Service-Oriented Computing Environment:
from Object Space to Grid
The structured computing paradigm is a strategy based on a concept that a system has data and functionality (behavior) separated into two distinct parts. The object-oriented paradigm, on the other hand, defines a system as a collection of interacting active objects via message exchange. These active objects do things and know things; or, stated equivalently, they have functions and data that complement each other. The combined functions and data, called methods, can be activated by received messages from other objects. Usually an object-oriented system creates its own object space instead of accessing a data repository. This object space constitutes an object-oriented program.
Building on the object-oriented paradigm is the service-oriented paradigm, in which the objects are distributed, or more precisely they are network (remote) objects that play predefined roles. A service provider is an object that accepts messages, called exertions, from service requestors to execute an items of work. The elementary exertion is called a task– a kind of elementary network instruction (statement) executed by a service provider. A service jobber is a specialized service provider that executes a job – a composite remote request (procedure) in terms of tasks and other jobs. The job exertion is a service-oriented program that is dynamically bound to all relevant and currently available service providers on the network. This collection of providers dynamically identified by a jobber is called a job federation. This federation is also called a job space. While this sounds similar to the object-oriented paradigm, it really isn’t. In the object-oriented paradigm the object space is a program itself; here the job space is the execution environment for the job that is an object-oriented program. This changes the game completely. In the former case the object space is a virtual computer, but in the latter case the federation of providers or job space is the virtual network also called the grid. In other words, we apply the object-oriented concepts directly to the network in the service-oriented paradigm.

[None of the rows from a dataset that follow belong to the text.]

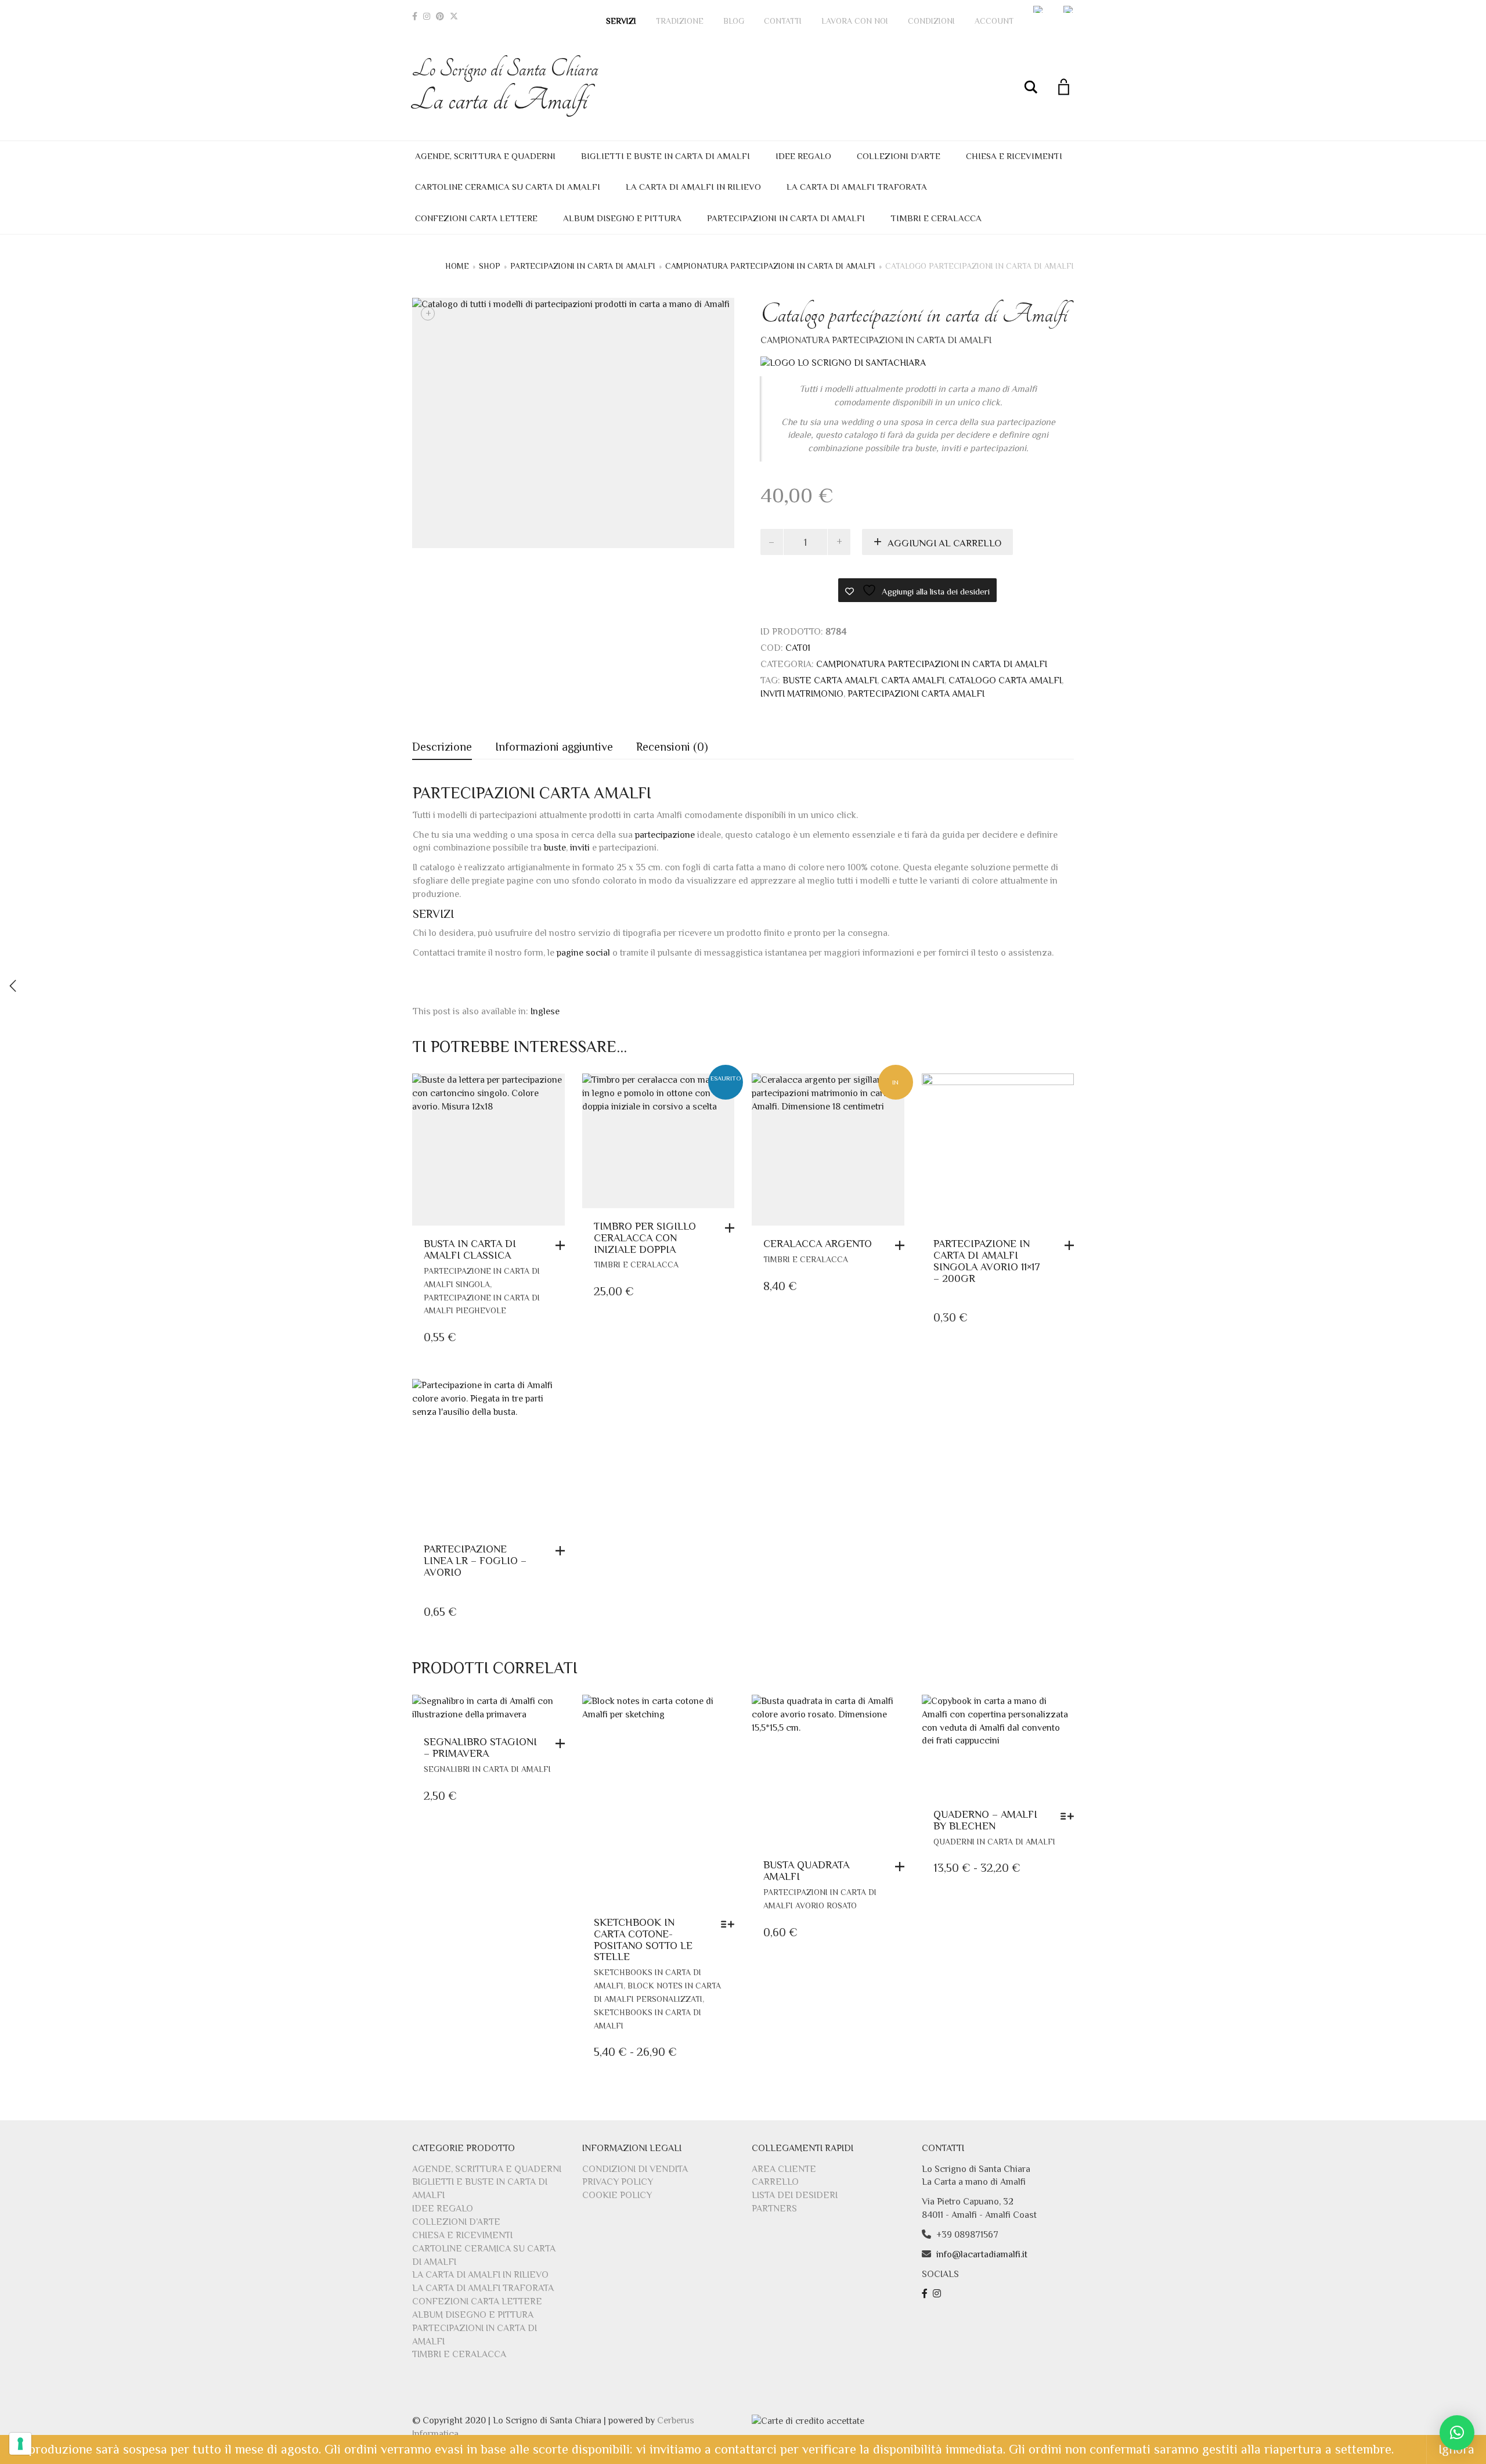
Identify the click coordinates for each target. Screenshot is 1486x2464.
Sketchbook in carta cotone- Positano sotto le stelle (643, 1939)
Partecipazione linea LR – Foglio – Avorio (475, 1560)
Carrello (775, 2182)
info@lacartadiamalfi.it (981, 2254)
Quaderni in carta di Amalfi (994, 1841)
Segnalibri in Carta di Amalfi (487, 1769)
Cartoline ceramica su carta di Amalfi (507, 187)
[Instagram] (426, 16)
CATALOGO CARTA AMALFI (1005, 680)
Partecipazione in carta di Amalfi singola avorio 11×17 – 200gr (986, 1261)
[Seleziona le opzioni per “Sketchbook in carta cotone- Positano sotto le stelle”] (730, 1924)
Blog (733, 21)
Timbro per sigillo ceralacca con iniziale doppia (645, 1237)
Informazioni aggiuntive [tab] (554, 746)
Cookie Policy (617, 2195)
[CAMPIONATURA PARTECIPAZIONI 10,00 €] (13, 985)
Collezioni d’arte (898, 156)
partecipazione (665, 835)
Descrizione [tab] (442, 746)
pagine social (583, 953)
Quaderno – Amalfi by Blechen (985, 1820)
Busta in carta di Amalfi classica (470, 1249)
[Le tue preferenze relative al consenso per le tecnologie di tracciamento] (20, 2444)
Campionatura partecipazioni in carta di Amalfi (770, 266)
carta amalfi (912, 680)
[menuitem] (1038, 9)
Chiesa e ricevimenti (1014, 156)
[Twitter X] (454, 16)
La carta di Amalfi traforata (857, 187)
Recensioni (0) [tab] (672, 746)
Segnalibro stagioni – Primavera (480, 1747)
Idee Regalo (803, 156)
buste (555, 847)
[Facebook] (414, 16)
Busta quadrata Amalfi (806, 1870)
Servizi (621, 21)
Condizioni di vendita (635, 2169)
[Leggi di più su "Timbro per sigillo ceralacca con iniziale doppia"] (732, 1228)
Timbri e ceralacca (936, 218)
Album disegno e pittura (622, 218)
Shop (489, 266)
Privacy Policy (617, 2182)
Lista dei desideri (795, 2195)
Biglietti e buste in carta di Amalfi (665, 156)
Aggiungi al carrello (944, 543)
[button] (563, 1245)
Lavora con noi (854, 21)
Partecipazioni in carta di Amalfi (786, 218)
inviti (580, 847)
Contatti (783, 21)
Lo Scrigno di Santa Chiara (505, 86)
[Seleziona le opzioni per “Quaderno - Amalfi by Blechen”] (1070, 1816)
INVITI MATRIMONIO (801, 694)
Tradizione (680, 21)
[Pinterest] (440, 16)
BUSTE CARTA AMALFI (829, 680)
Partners (774, 2208)
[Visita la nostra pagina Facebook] (926, 2294)
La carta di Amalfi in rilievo (693, 187)
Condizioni (931, 21)
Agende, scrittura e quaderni (485, 156)
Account (994, 21)
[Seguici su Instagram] (938, 2294)
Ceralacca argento (817, 1243)
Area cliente (784, 2169)
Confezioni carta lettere (476, 218)
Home (457, 266)
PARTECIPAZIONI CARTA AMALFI (915, 694)
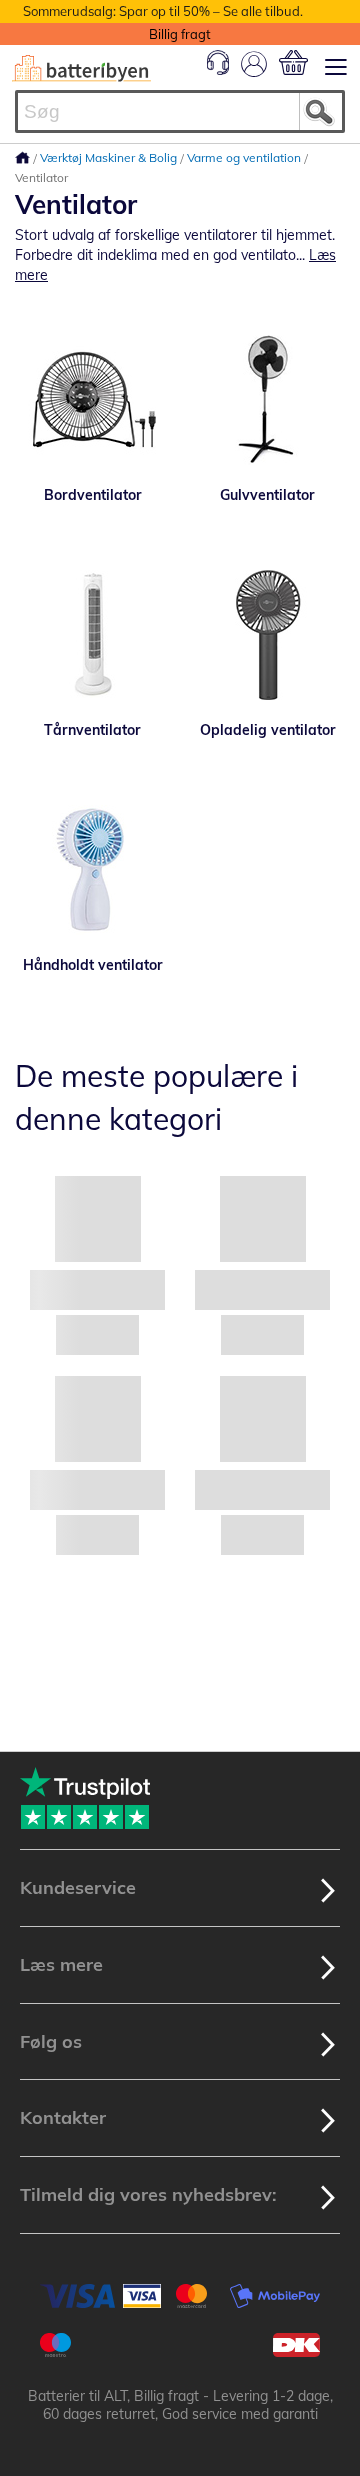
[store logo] (81, 68)
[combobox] (180, 111)
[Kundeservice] (218, 70)
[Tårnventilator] (92, 635)
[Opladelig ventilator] (267, 635)
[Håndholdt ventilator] (92, 870)
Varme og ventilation (245, 157)
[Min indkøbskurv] (293, 62)
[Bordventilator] (92, 400)
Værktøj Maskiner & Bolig (110, 157)
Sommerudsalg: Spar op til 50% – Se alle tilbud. (163, 11)
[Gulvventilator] (267, 400)
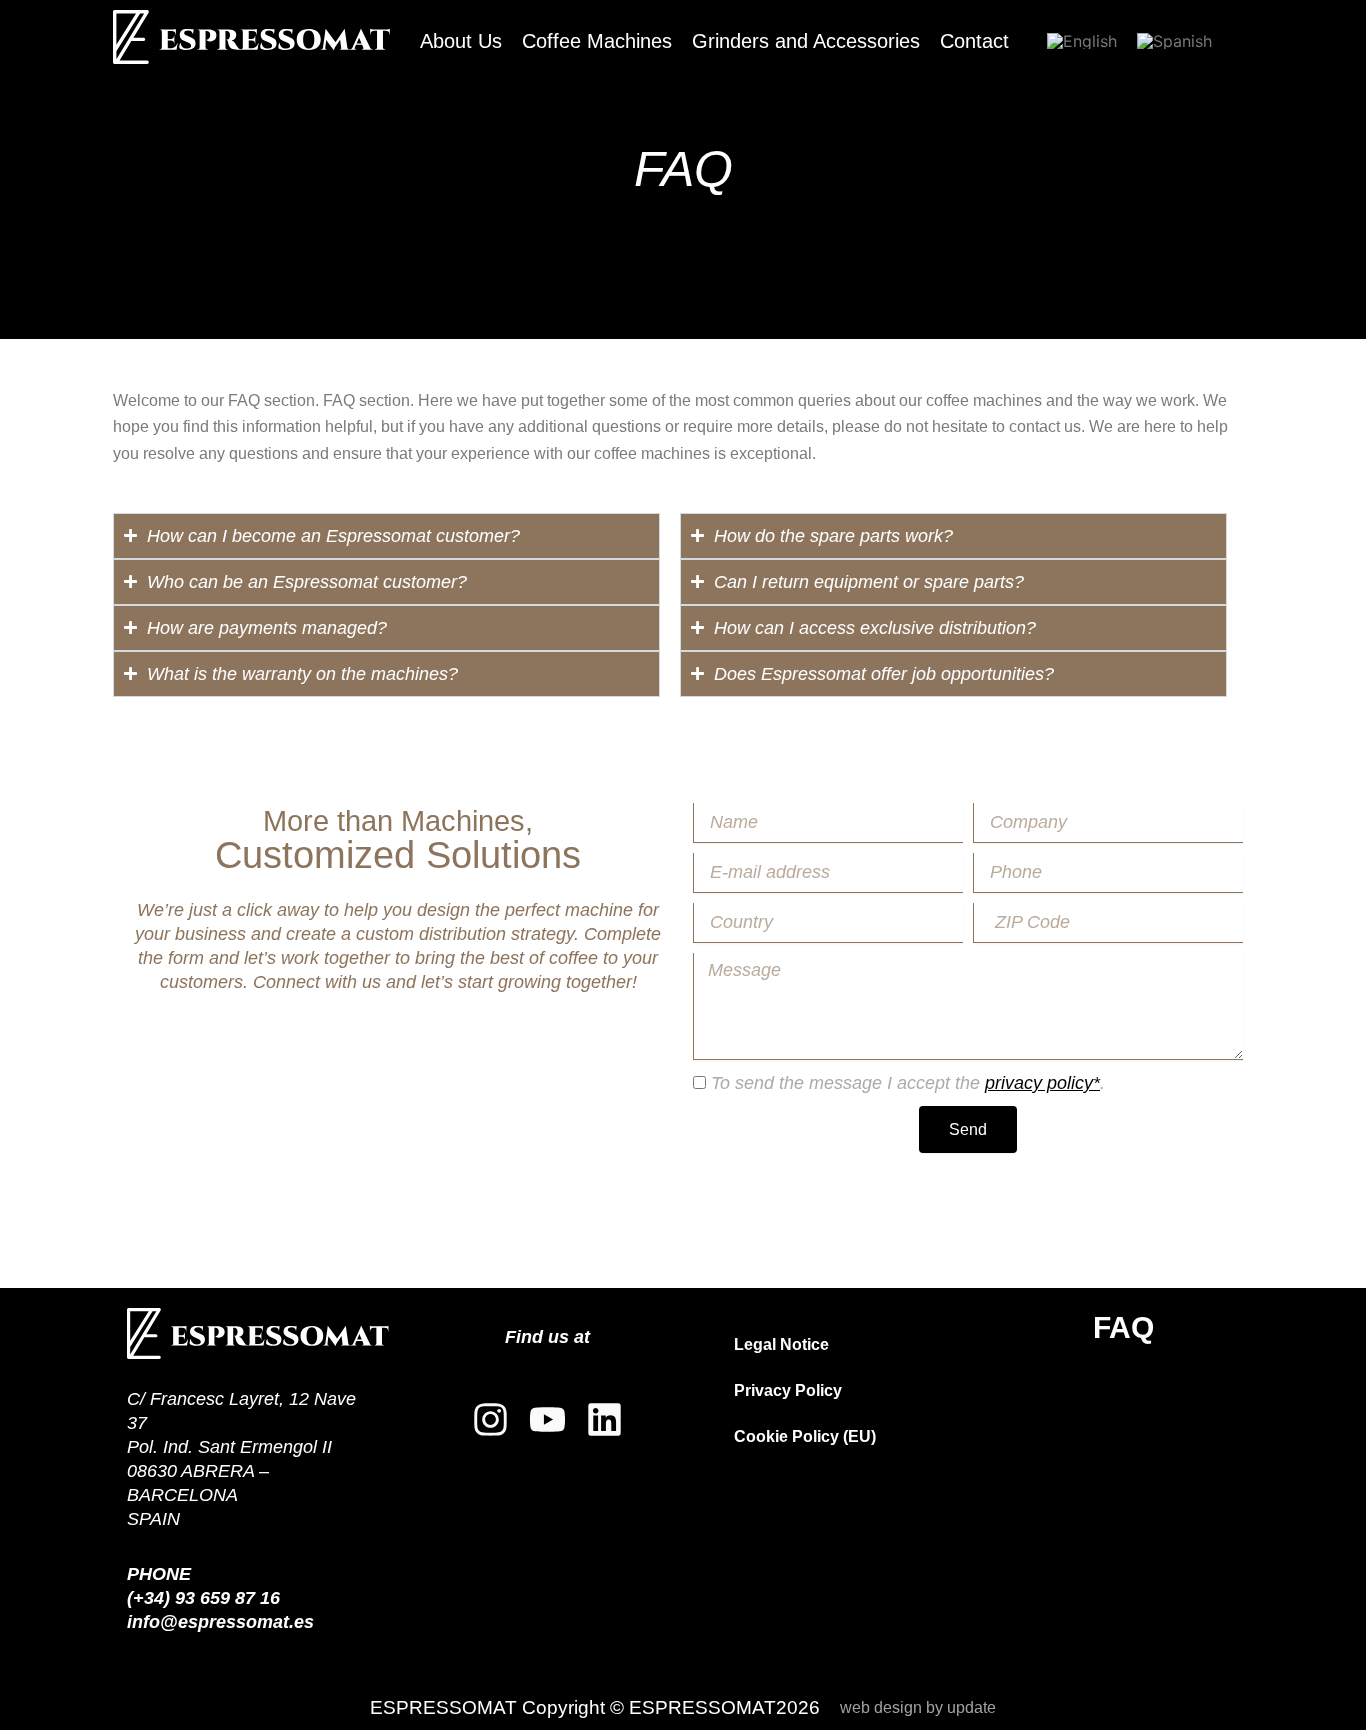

The SORCER environment provides the means to create interactive service-oriented programs and execute them without writing a line of source code. Jobs and tasks are created using interactive user interfaces. Also via interactive interfaces the user can execute and monitor the execution of exertions. The exertions are persisted for later reuse. This feature allows the user quickly to create new applications or programs on the fly in terms of existing exertions. Jobs created this way might be used later with their own custom user interfaces that collect input from the user and update a job accordingly before its execution as a service-oriented program.
The FIPER (Federated Intelligent
Product Environment) project granted by
NIST is the precursor of the SORCER.